CHAMPAIGN, Ill. — NBA rookie Ayo Dosunmu has quickly carved out a role as a two-way player off the bench for the first-place Chicago Bulls. His success stems from his well-decorated collegiate career that was so good, no player for Illinois men's basketball will ever wear No. 11 again.
The Illini honored Dosunmu and raised his jersey in the rafters of State Farm Center in Champaign during halftime of Thursday's 76-64 win over Maryland.
The 21-year-old became the 34th player in school history to have his number retired.
“I’m excited,” Dosunmu said prior to the festivities. “That’s a dream come true. Being a kid in Chicago, your jersey retired in the banners forever in my home state, that’s very exciting.”
During his junior year (2020-21), Dosunmu averaged 20.1 points, 6.3 rebounds, and 5.3 assists en route to becoming the first Big Ten player since 2010 to average a 20-6-5 statline. Dosunmu also totaled the most accolades ever by an Illinois player: USA Today National Player of the Year, Bob Cousy Point Guard of the Year, and consensus first-team All-American honors.
Led by Dosunmu, the Illinois 2020-21 team finished 24-7 (16-4, Big Ten) and were crowned conference tournament champions for the first time since 2005.
The Chicago native was selected by his hometown Bulls with the 38th overall pick in the second round of the 2021 NBA Draft.
He's played a pivotal role coming of the bench for Chicago who sits atop the Eastern Conference with a 25-10 record.
Among those in attendance on Thursday was Bulls forward Demar DeRozan who made the two-hour drive in bitterly cold temperatures to support his teammate during a historic night.
The toughness and physicality Dosunmu has brought with his defense has translated well at the NBA level. It's one of the reasons Bulls head coach Billy Donovan has made the rookie a key member of his rotation.
Donovan recalled a post-draft conversation with Illinois head coach Brad Underwood who highlighted Dosunmu's skills and intangibles during their time together in Champaign.
“Brad and I after the draft talked a lot about Ayo and Brad’s got an enormous amount of respect for him,” Donovan said. “Everything Brad and I talked about as it relates to Ayo, he was 100 percent on point in all the things he says he was as a competitor and as a team guy and as a worker."
Dosunmu's three seasons at Illinois were also part of a turnaround for Underwood and the program that had not qualified for the NCAA tournament since 2012-13, and had not finished with a conference record above .500 since the 2009-10 campaign.
"He's the essence of what our program was going through when we were building," Underwood said. "I've got tremendous respect for Ayo for sticking through it, continuing to work, allowing us to coach him in a way that helped establish our culture. I couldn't be happier (and) prouder of an individual...I'm proud that I was able to coach Ayo."

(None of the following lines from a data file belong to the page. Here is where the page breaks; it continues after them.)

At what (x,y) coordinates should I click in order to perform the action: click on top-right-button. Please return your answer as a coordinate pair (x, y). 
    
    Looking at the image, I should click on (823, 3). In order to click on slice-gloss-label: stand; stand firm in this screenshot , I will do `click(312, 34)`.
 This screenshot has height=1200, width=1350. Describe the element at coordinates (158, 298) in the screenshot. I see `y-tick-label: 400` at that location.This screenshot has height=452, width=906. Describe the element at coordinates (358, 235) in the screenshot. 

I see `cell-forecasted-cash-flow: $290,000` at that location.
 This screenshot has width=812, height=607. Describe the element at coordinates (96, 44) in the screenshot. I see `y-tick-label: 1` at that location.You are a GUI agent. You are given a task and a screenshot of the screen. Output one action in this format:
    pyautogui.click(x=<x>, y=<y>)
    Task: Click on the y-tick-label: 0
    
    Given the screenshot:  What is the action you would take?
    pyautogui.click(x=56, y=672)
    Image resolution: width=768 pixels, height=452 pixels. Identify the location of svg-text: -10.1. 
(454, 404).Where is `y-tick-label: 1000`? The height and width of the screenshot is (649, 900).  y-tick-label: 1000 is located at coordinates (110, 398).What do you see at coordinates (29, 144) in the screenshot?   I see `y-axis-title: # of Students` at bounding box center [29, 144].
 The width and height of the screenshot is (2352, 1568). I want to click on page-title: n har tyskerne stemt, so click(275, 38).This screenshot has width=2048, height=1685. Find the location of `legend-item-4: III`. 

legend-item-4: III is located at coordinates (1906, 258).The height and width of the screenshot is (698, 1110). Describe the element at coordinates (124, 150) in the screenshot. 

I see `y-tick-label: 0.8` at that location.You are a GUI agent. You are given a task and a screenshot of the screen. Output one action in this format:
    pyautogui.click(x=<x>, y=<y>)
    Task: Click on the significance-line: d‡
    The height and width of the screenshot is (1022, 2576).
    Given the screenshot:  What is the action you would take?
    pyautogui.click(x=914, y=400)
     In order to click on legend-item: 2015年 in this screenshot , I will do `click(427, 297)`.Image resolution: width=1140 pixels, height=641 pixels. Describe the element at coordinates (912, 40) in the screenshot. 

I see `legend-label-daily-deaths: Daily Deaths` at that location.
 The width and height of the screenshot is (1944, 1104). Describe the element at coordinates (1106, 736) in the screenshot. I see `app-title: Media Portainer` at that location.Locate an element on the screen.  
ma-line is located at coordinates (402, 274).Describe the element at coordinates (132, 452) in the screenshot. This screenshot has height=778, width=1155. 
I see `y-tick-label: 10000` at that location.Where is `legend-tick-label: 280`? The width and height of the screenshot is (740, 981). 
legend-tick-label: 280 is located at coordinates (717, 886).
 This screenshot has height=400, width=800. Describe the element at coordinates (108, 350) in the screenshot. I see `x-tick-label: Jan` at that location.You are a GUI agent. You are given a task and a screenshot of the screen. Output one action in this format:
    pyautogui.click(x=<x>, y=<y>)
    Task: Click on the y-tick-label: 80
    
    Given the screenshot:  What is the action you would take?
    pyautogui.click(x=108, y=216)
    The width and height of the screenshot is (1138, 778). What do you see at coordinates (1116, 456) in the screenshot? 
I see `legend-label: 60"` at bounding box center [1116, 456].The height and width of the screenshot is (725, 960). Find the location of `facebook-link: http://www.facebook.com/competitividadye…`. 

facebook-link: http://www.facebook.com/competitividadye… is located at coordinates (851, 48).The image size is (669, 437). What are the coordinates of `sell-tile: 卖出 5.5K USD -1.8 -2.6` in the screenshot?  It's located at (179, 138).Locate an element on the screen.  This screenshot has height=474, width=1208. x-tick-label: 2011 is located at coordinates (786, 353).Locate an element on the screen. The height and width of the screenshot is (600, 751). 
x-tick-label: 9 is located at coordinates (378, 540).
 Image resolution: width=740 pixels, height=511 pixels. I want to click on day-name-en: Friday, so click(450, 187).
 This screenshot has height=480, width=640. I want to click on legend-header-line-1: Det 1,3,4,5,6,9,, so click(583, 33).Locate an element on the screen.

The leader Dosunmu molded himself into during his college days resulted in an immortal honor at his alma mater. Now that same trait and his basketball skillset has more people taking notice, all while helping his team win.
The result of multiple NBA franchises passing on his selection through the first 37 picks of last summer's draft turned into a hidden gem for the team he grew up rooting for.
It's almost like things couldn't have worked out any better for both Dosunmu and the Bulls, as if it were all meant to be.